#### Data provided ####

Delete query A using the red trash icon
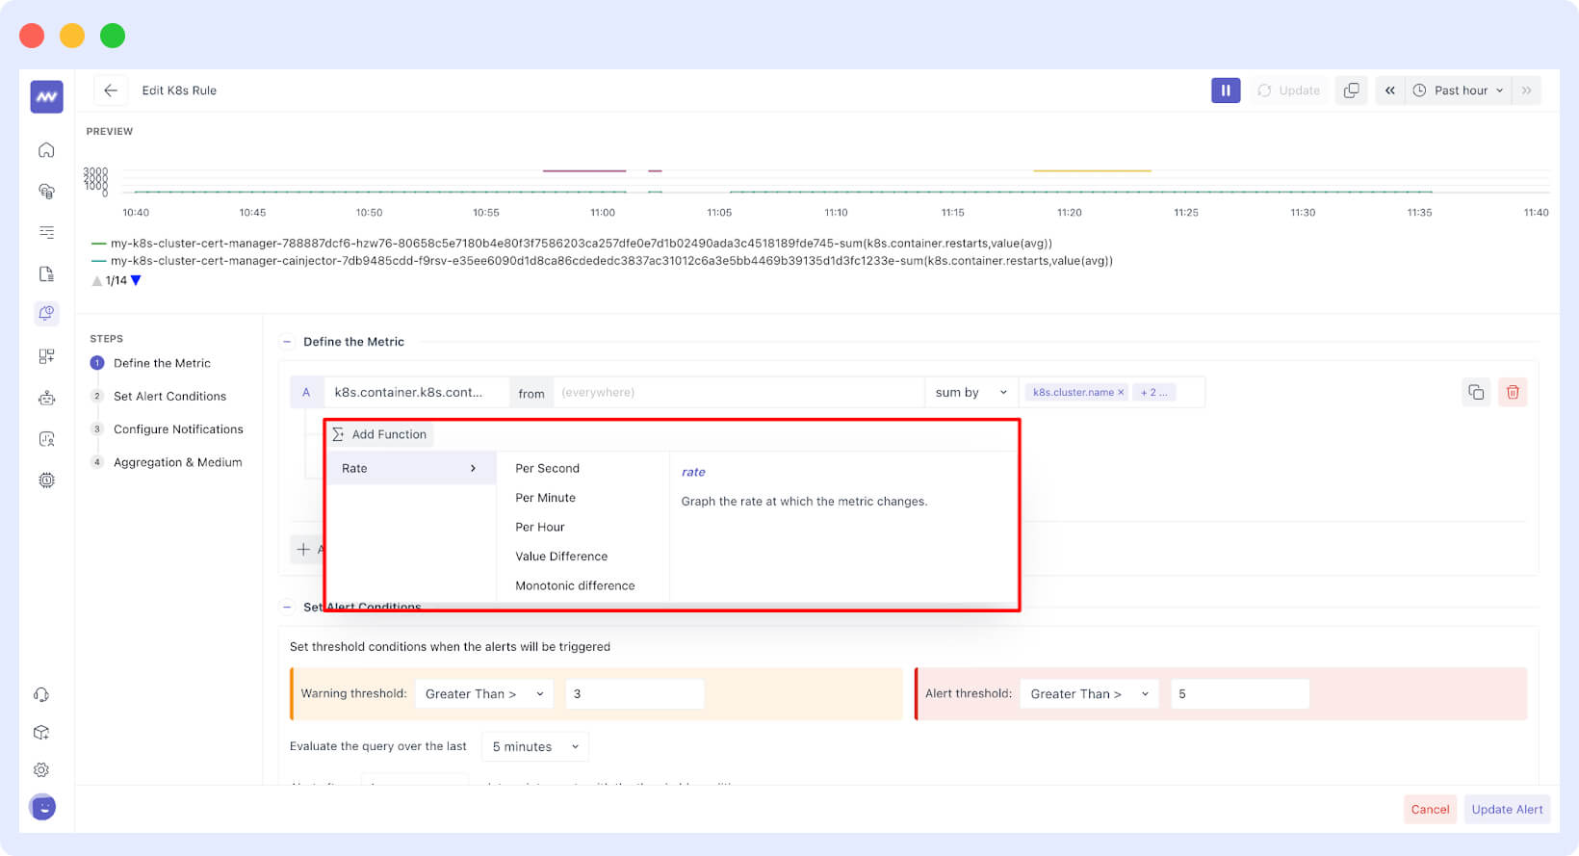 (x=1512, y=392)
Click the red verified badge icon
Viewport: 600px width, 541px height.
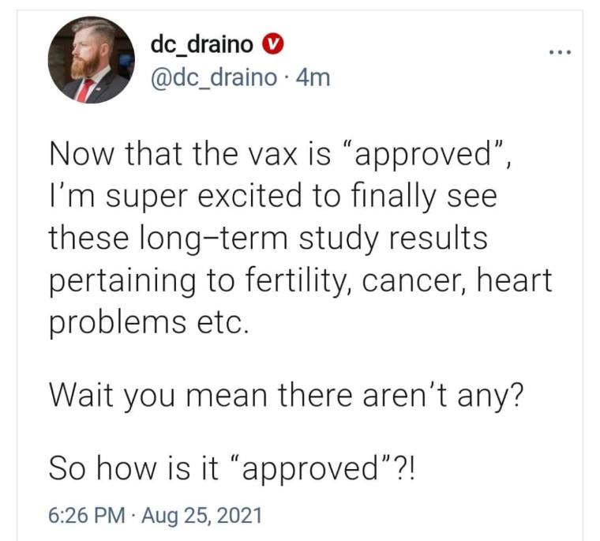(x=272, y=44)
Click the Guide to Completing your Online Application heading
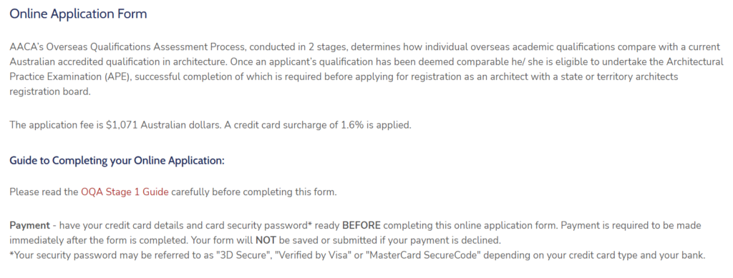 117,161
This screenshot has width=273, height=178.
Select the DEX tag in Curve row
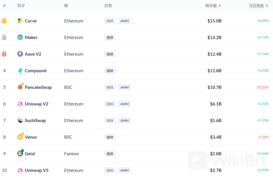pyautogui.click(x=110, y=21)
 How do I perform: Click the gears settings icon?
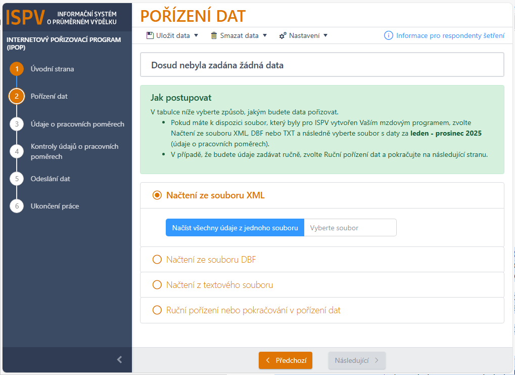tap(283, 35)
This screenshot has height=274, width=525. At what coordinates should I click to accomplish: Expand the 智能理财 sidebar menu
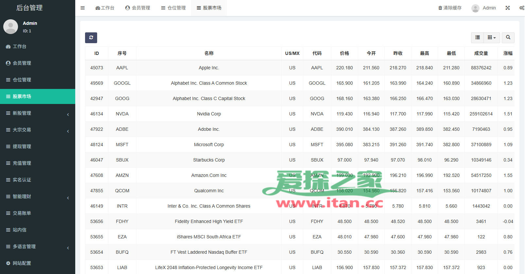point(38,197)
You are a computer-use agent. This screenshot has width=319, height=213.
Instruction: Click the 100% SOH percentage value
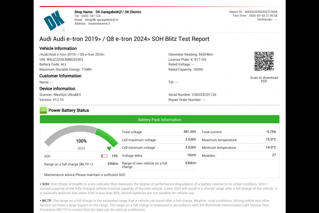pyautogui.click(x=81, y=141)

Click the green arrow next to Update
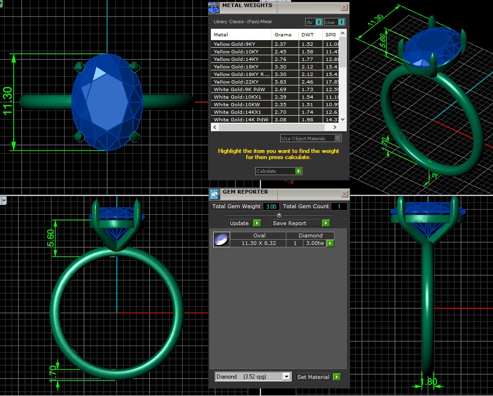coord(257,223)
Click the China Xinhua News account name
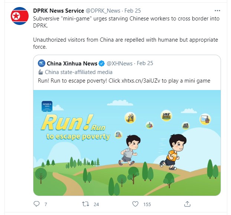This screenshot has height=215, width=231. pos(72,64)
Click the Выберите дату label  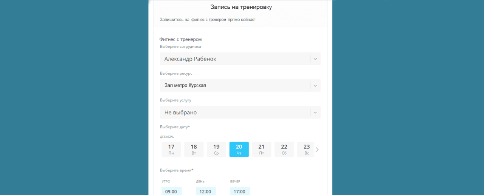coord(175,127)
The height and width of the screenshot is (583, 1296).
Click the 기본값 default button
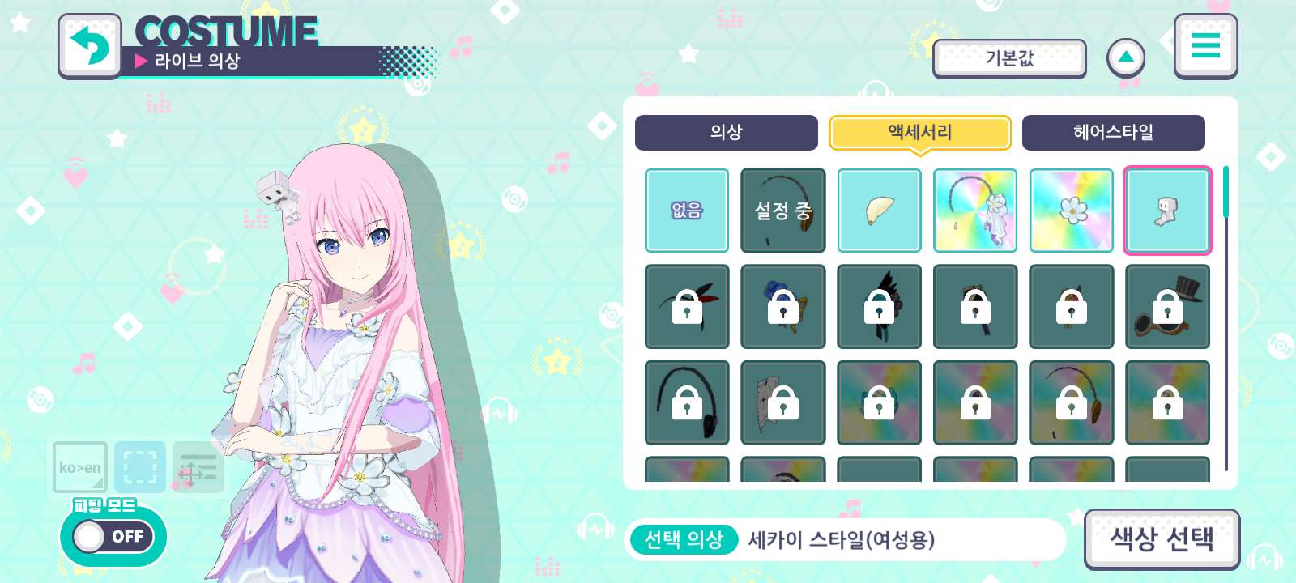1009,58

####
#### Data provided ####

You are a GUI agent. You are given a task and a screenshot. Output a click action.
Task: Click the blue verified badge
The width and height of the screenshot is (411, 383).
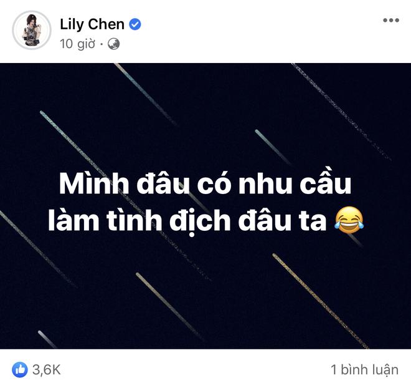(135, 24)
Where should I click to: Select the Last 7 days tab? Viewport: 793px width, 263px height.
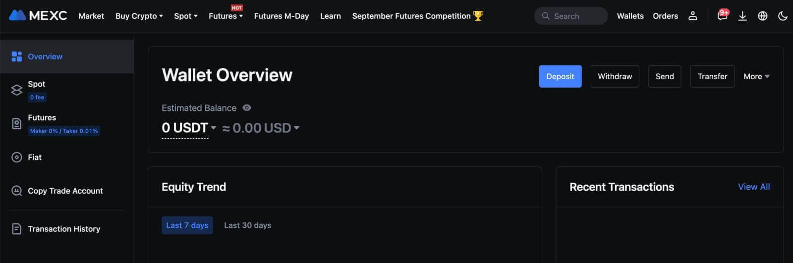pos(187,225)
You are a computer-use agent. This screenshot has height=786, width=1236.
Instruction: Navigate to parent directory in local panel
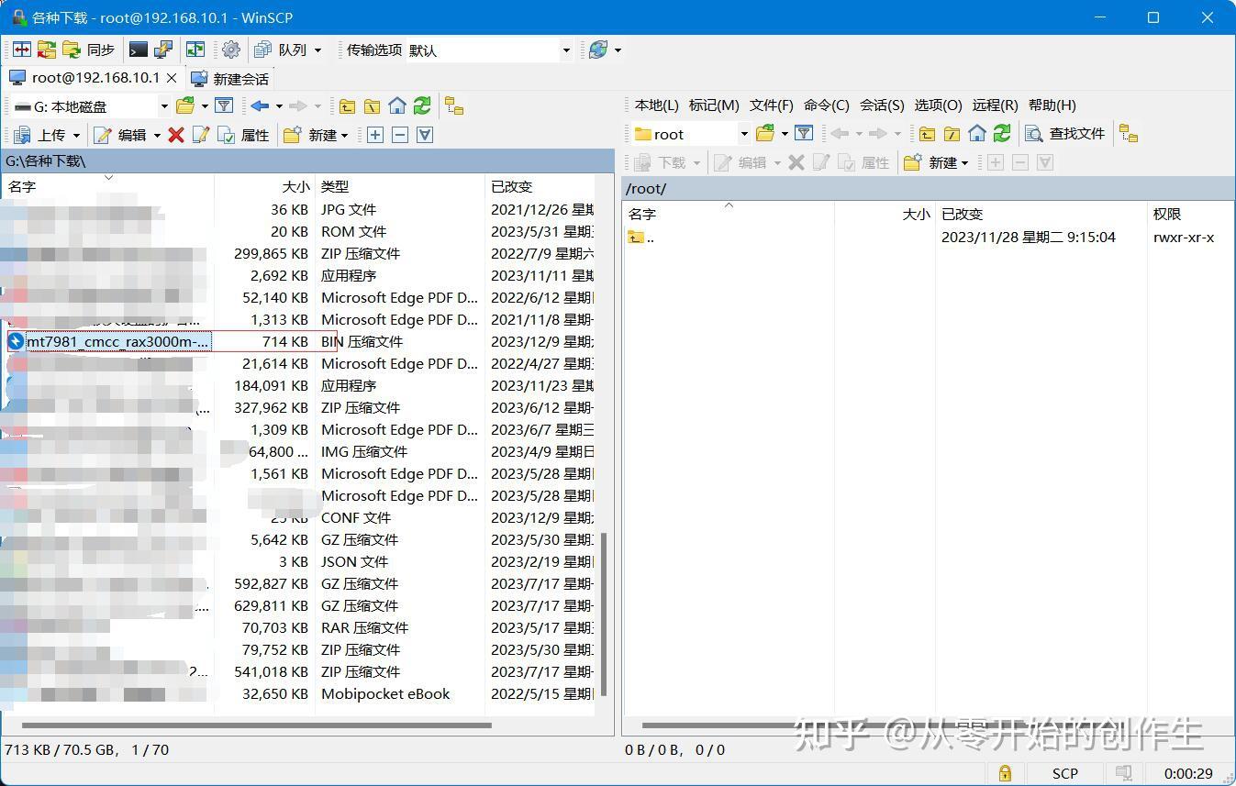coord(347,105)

####
#### Data provided ####

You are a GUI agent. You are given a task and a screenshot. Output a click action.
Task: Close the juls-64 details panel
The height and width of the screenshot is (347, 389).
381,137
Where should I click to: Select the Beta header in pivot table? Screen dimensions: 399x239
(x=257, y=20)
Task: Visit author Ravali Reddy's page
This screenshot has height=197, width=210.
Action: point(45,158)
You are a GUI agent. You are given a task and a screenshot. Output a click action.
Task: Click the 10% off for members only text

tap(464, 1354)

####

What to do
Only the lines above starting with the line with "Delete query A using the red trash icon" and going on through the line with "This screenshot has width=273, height=178." belong in the answer; repeat them exactly, minus any picture.

Answer space
Delete query A using the red trash icon
 (x=1512, y=392)
Click the red verified badge icon
Viewport: 600px width, 541px height.
(x=272, y=44)
Click the Guide to Completing your Online Application heading
 117,161
This screenshot has width=273, height=178.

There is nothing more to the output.